◆ Requirement
Put every line of the records below into a JSON list of strings, with one string per line. Omit blank lines and leave out the pictures.

◆ Material for this task

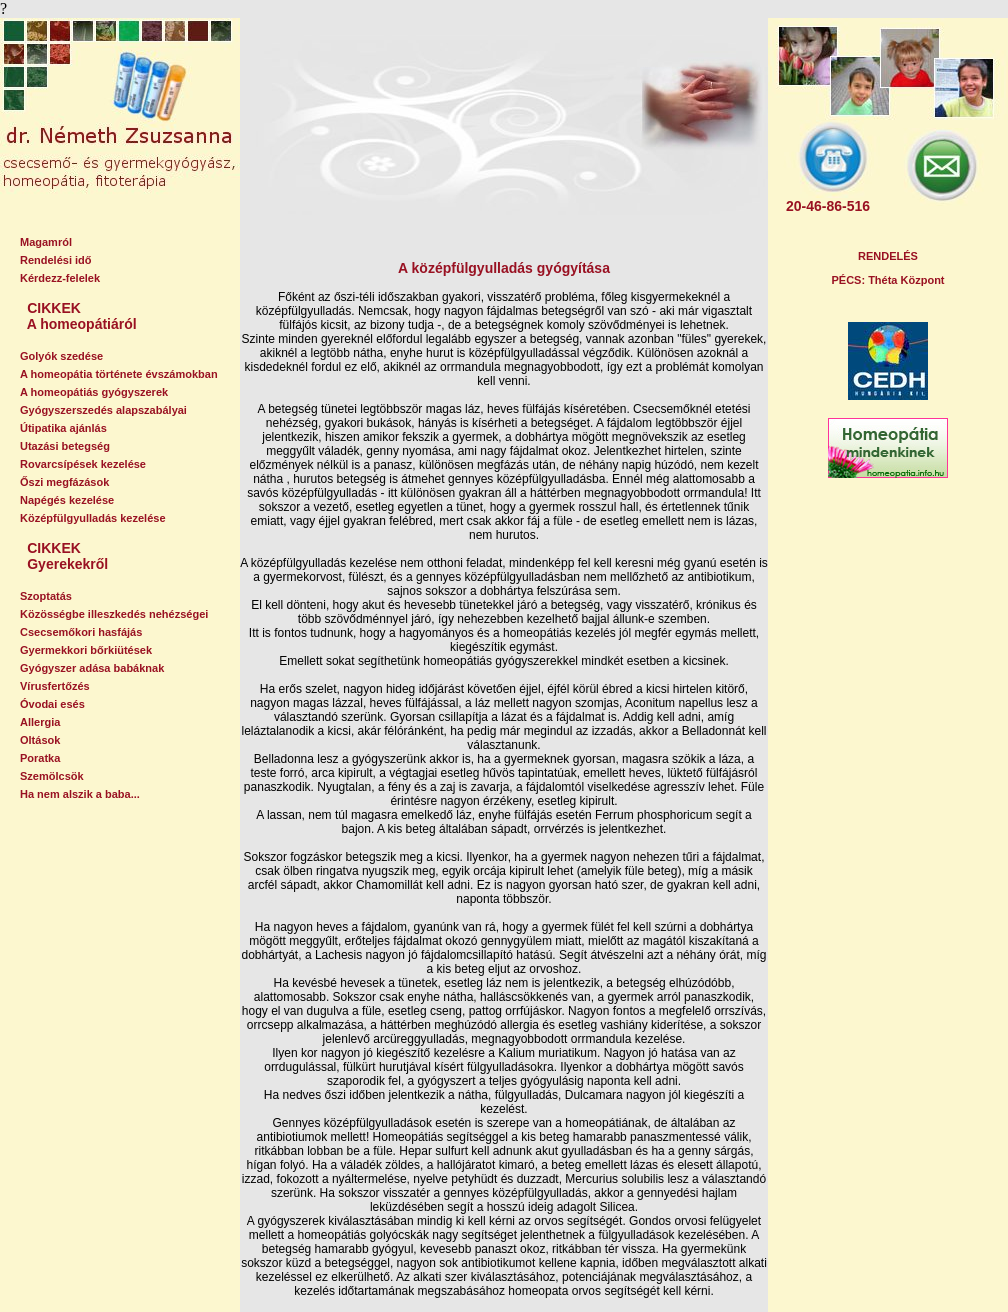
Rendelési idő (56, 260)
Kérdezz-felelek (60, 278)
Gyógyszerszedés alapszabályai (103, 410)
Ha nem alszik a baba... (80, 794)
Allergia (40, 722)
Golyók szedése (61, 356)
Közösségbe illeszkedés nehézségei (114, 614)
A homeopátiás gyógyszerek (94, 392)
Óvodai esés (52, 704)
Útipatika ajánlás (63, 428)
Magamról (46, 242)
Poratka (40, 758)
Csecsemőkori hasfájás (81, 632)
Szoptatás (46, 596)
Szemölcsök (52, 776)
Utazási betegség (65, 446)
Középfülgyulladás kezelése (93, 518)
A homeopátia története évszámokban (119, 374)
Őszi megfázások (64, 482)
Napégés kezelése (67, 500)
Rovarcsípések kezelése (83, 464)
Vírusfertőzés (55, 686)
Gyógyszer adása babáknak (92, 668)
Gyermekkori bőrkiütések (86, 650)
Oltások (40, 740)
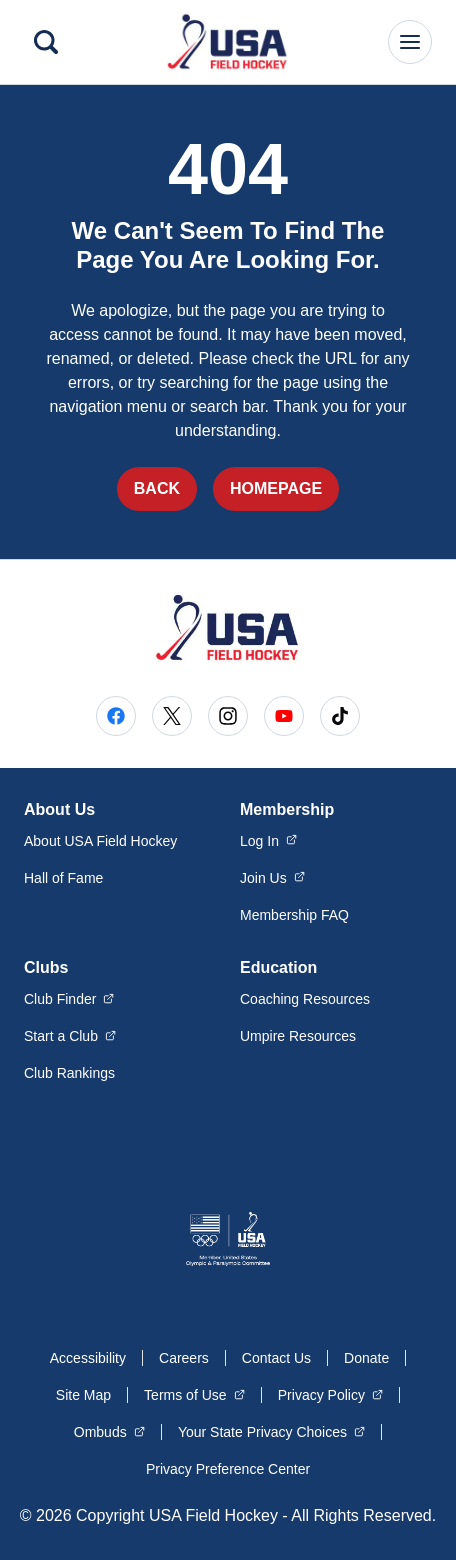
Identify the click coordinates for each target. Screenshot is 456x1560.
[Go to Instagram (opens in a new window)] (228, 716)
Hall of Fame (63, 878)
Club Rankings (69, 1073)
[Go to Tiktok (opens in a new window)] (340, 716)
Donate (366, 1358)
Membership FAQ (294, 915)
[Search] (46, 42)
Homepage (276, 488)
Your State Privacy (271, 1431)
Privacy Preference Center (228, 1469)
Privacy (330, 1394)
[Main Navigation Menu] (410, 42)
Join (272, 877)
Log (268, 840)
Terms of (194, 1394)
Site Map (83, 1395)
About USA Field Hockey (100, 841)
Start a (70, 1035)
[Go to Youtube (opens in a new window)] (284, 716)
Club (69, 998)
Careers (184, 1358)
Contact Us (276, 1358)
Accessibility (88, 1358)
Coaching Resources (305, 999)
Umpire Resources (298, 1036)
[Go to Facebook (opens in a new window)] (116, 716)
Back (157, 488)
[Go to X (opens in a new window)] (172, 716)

◆ Reply to the task
[
  "Rendelési idő (56, 260)",
  "Kérdezz-felelek (60, 278)",
  "Gyógyszerszedés alapszabályai (103, 410)",
  "Ha nem alszik a baba... (80, 794)",
  "Allergia (40, 722)",
  "Golyók szedése (61, 356)",
  "Közösségbe illeszkedés nehézségei (114, 614)",
  "A homeopátiás gyógyszerek (94, 392)",
  "Óvodai esés (52, 704)",
  "Útipatika ajánlás (63, 428)",
  "Magamról (46, 242)",
  "Poratka (40, 758)",
  "Csecsemőkori hasfájás (81, 632)",
  "Szoptatás (46, 596)",
  "Szemölcsök (52, 776)",
  "Utazási betegség (65, 446)",
  "Középfülgyulladás kezelése (93, 518)",
  "A homeopátia története évszámokban (119, 374)",
  "Őszi megfázások (64, 482)",
  "Napégés kezelése (67, 500)",
  "Rovarcsípések kezelése (83, 464)",
  "Vírusfertőzés (55, 686)",
  "Gyógyszer adása babáknak (92, 668)",
  "Gyermekkori bőrkiütések (86, 650)",
  "Oltások (40, 740)",
  "Identify the click coordinates for each target. Screenshot is 456x1560.",
  "[Go to Instagram (opens in a new window)] (228, 716)",
  "Hall of Fame (63, 878)",
  "Club Rankings (69, 1073)",
  "[Go to Tiktok (opens in a new window)] (340, 716)",
  "Donate (366, 1358)",
  "Membership FAQ (294, 915)",
  "[Search] (46, 42)",
  "Homepage (276, 488)",
  "Your State Privacy (271, 1431)",
  "Privacy Preference Center (228, 1469)",
  "Privacy (330, 1394)",
  "[Main Navigation Menu] (410, 42)",
  "Join (272, 877)",
  "Log (268, 840)",
  "Terms of (194, 1394)",
  "Site Map (83, 1395)",
  "About USA Field Hockey (100, 841)",
  "Start a (70, 1035)",
  "[Go to Youtube (opens in a new window)] (284, 716)",
  "Club (69, 998)",
  "Careers (184, 1358)",
  "Contact Us (276, 1358)",
  "Accessibility (88, 1358)",
  "Coaching Resources (305, 999)",
  "Umpire Resources (298, 1036)",
  "[Go to Facebook (opens in a new window)] (116, 716)",
  "Back (157, 488)",
  "[Go to X (opens in a new window)] (172, 716)"
]